Fernandes lives alone — her husband died in 2017 — and has been left to manage a painful foot injury and the threat of the virus on her own. As an asthmatic, she is already in a higher risk category so she has been avoiding contact with people. She hasn’t seen another person since March 14.
She misses watering her plants outside and shopping at Trader Joe’s for her favorite foods: apricots, figs, English muffins, mozzarella and sun-dried tomatoes. Now, she’s relying on regular deliveries from Meals on Wheels for food.
“I have to live with what I can,” said Fernandes over the phone from her home. “It would be nice to have someone to take care of me but it is expensive so not to worry. I do my best.”

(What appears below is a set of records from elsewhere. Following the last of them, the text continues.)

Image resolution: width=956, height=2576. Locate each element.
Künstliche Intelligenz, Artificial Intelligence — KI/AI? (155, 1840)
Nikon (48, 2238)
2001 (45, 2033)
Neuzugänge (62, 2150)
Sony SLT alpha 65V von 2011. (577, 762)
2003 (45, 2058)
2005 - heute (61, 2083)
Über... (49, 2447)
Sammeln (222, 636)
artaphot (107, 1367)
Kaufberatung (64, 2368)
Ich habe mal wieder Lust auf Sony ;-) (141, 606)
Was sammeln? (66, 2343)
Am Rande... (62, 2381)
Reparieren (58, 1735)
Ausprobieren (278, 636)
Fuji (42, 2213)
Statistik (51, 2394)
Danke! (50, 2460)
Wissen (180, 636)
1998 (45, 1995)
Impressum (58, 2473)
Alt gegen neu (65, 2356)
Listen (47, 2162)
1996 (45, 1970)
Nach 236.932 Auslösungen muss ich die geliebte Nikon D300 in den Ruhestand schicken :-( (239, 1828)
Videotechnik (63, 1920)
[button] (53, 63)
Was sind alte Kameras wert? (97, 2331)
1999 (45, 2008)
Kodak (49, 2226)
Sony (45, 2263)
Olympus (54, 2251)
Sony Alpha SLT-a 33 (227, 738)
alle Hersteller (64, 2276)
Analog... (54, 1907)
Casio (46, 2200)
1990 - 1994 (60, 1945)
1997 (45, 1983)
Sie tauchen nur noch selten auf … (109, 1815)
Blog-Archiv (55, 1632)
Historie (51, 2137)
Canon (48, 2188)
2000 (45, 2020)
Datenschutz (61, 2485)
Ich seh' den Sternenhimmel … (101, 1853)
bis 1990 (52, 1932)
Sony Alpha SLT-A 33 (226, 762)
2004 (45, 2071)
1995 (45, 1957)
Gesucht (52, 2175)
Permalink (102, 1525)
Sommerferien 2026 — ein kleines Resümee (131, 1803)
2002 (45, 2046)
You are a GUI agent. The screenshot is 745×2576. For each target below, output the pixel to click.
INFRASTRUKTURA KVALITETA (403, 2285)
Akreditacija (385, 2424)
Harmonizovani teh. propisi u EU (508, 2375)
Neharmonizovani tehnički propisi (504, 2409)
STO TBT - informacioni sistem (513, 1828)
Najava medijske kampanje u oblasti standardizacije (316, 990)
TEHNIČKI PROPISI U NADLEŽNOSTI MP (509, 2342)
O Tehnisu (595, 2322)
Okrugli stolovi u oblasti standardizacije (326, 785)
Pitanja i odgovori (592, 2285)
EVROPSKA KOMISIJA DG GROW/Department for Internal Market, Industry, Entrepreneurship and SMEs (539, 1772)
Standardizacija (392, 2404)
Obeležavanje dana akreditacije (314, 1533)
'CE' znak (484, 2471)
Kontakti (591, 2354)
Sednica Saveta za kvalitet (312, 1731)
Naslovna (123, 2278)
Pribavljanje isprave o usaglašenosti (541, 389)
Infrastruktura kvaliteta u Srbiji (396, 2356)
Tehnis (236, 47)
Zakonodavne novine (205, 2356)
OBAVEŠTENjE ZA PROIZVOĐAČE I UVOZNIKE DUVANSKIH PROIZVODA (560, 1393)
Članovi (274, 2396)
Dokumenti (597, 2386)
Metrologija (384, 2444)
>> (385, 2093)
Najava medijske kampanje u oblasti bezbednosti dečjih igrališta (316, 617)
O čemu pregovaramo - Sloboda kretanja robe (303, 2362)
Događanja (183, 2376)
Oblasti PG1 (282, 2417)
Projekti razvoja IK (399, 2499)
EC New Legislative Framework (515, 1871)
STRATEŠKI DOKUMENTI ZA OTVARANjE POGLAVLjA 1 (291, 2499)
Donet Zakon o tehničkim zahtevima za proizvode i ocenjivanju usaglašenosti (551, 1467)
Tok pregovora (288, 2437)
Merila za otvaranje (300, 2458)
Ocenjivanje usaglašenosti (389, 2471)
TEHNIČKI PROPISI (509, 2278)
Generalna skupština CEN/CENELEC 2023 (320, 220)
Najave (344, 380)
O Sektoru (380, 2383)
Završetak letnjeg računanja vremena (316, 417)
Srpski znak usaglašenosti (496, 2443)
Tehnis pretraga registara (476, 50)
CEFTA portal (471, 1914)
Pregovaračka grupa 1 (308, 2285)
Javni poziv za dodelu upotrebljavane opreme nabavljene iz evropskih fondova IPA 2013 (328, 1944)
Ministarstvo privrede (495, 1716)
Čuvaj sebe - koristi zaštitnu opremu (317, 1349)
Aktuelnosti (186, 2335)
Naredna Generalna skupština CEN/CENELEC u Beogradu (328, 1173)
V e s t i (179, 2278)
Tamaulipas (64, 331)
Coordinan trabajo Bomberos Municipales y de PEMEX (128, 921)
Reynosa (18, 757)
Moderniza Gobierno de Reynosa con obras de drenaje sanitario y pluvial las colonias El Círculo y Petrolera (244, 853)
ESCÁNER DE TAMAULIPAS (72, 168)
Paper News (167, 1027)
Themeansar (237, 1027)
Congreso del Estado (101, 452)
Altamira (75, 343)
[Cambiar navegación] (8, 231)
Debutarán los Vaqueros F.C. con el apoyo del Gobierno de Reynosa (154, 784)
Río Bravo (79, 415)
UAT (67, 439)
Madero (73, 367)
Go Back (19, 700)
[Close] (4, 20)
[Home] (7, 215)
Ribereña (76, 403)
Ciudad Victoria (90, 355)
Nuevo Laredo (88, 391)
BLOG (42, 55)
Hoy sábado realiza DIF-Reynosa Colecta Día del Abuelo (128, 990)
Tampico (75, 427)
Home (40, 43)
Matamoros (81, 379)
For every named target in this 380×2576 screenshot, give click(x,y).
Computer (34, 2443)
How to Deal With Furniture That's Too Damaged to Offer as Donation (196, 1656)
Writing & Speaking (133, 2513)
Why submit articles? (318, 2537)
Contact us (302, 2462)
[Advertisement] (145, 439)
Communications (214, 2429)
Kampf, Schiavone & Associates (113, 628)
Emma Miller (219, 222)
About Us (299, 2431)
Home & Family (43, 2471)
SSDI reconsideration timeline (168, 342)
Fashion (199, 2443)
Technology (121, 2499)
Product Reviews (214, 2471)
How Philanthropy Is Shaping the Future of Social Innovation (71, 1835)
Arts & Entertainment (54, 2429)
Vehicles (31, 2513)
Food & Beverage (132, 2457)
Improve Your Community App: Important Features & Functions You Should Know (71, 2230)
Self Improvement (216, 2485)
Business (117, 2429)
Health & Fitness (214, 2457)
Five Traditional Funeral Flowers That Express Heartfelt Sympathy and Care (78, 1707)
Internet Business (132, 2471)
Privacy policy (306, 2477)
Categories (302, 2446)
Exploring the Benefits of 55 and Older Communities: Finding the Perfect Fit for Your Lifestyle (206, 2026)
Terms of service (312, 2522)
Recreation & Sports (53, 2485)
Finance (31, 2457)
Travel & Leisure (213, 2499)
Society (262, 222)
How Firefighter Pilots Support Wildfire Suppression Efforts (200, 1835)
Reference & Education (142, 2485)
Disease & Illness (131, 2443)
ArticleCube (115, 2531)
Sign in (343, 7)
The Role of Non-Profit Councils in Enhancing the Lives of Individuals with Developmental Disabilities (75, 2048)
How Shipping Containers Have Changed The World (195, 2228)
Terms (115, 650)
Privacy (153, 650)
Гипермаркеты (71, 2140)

Fernandes is among the millions of elderly Californians who live alone amid a strange new reality imposed by the coronavirus. Confined indoors, they are safer from the threat of the virus, but increasingly vulnerable to isolation, fear and anxiety as their connections to the outside world shut down. Friends and volunteers can’t visit, and most senior centers are closed.
Already, social service providers are fielding heart-breaking calls from seniors, alone, hungry, some disabled and without the financial or community support needed to get through a lockdown with no end in sight.
“One elder called and said, ‘Am I going to die?’ That was how she opened her conversation with me,” said Cathy Michalec, executive director of Little Brothers-Friends of the Elderly San Francisco, a nonprofit aimed at reducing senior isolation that is sending care kits to elderly residents. “Seniors are isolated always. I think for some seniors really it just amplified the fact that they are alone.”
Experts say isolation can pose a significant risk to seniors. Statewide, there are about 5.7 million Californians over the age of 65, according to the California Department of Aging. Roughly one-fifth live alone.
“Nutrition and isolation are two of our top concerns right now,” said California Department of Aging Director Kim McCoy Wade. “If I have one message, it’s for us all to be checking in on each other. Somebody you might not have called last week or two weeks ago, call them now.”
Sally, a San Francisco 80 year old who asked to be identified by her first name only, spends so much time on the phone now she sometimes feels “like a teenager.” But the daily calls that have become a staple of her quarantine can’t replace the face-to-face interactions with friends that were part of her life before the virus swept through the Bay Area.
“I didn’t know what an extrovert I was,” she said. “I always thought I was an introvert. But I’m not. I really miss my friends. I had a really good life before, I didn’t realize it. Now I feel like I’m a prisoner.”
As she struggles to cope with the isolation imposed by the virus, she has a growing list of worries: running low on food and supplies; declining physical and mental health; missing out on exercise and walks that were a part of her routine; and of course, contracting the virus. She takes her temperature every morning.